The 2006 North Korean nuclear test was the detonation of a nuclear device conducted on 9 October 2006 by North Korea. New Zealand Prime Minister Helen Clark urged the UN to bring its full weight to bear on North Korea after it announced it had conducted the underground nuclear test. Clark condemned the test, Clark also said "it will back whatever measures the U.N. Security Council decides on". Winston Peters, the Foreign Minister of New Zealand, condemned North Korea's missile tests on behalf of his government, describing them as showing "wanton disregard" for the warnings issued beforehand by the international community. He expressed his hope that North Korea would "step back now from taking any more rash steps" and resume negotiations.

==Trade==
There has been no trade between the two countries in recent years, although some exported products from New Zealand reach North Korea via China. This lack of trade from any country over UN trade sanctions on North Korea is the main contributing factor to the crippled North Korean economy.

==Official visits==
New Zealand's Foreign Affairs Minister Winston Peters took a trip to Pyongyang on 20 November 2007. The Foreign Affairs Minister had talks with President Kim Yong-nam in his two-day visit. Areas of in which New Zealand is looking to co-operate in could include agriculture, training and conservation. The lack of trade with the UN-sanctioned state has led to the vast poverty-stricken regions in North Korea, resulting in almost NZD$8.5 million of aid to various organizations that assist in the development of farming regions and humanitarian assistance.

==Other visits==
In October 2005, Charlotte Glennie visited North Korea and became the first New Zealand journalist to film there officially.

In September 2011, Benjamin Evans traveled with a special needs student, Johann Landkroon (and parents) to North Korea for the 17th ITF Taekwon-Do World Championships. It is the first time that a Taekwon-Do special needs student has demonstrated at an ITF world championship. Evans was granted a request, and presented with a rare Kim Il-sung lapel badge.

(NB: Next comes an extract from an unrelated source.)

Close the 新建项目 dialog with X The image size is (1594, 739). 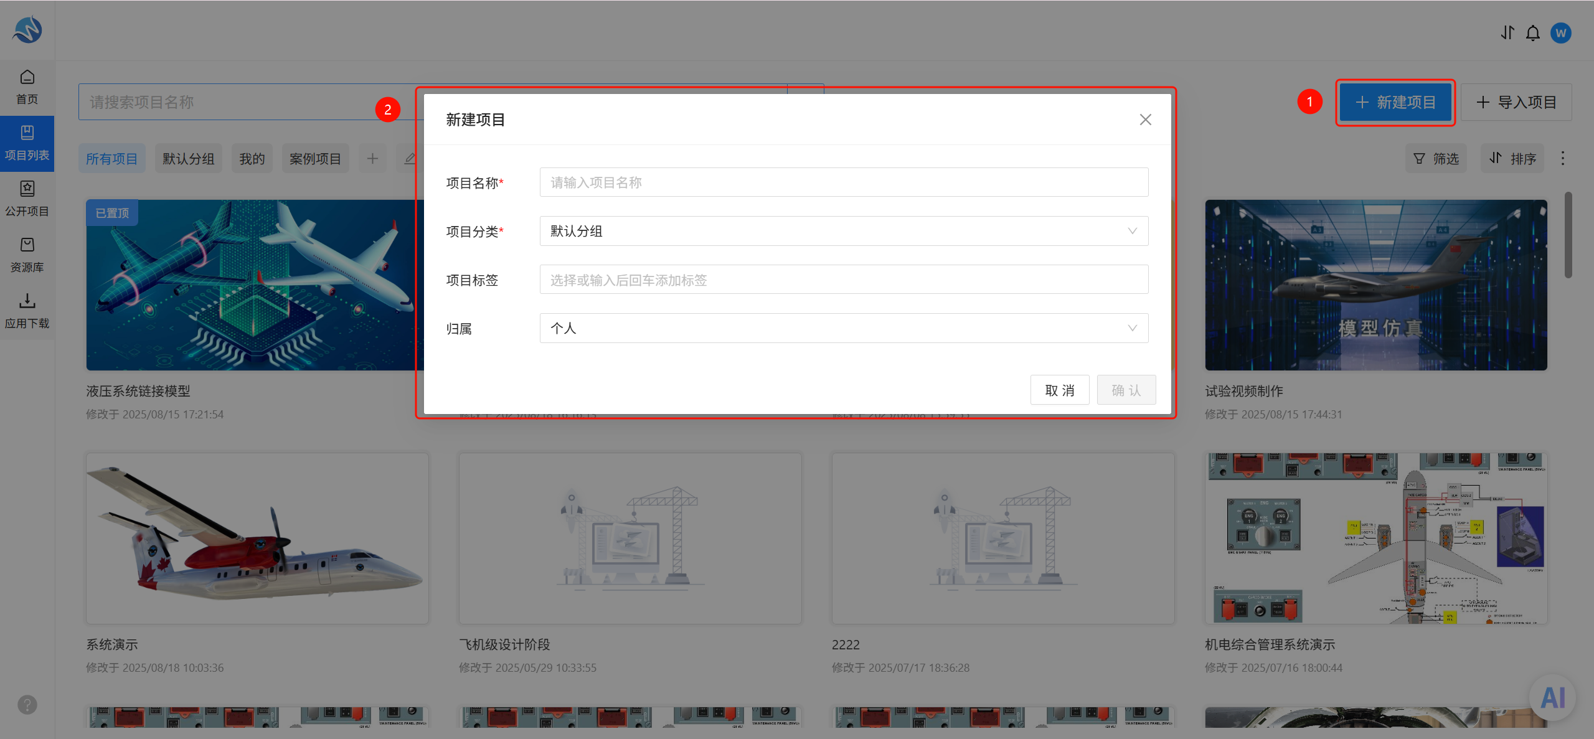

In April 2012, Karim Dickie revisited Pyongyang under invite by the Korean Committee for Cultural Relations with Foreign Countries (CCRFC). He appeared on behalf of the New Zealand Preparatory Committee, "representing all New Zealanders ... looking forward to friendship with [the] Korean people." – Pak Kyong-il, Chairman Korea New Zealand Friendship Society.
During his visit, Dickie met government officials including Kim Jong-suk, Chairwoman of the Korean Committee for Cultural Relations with Foreign Countries; Kim Jin-bom, Vice-chairman of the Korean Committee for Cultural Relations with Foreign Countries & Vice-chairman of the Korean Committee for Solidarity with World People; Presidium Member Pak Yong-gun; and Dickie also made a courtesy call to President Kim Yong-nam, the Chairman of the Presidium of the Supreme People's Assembly at the Mansudae Assembly Hall. Dickie runs DPR-Korea New Zealand, an NGO which promotes diplomatic and cultural relations, economic growth, understanding, and friendship between North Korea and New Zealand. He has visited North Korea twice.

==Diplomatic missions==
New Zealand has a non resident ambassador in Seoul. North Korea has a non resident ambassador in Jakarta.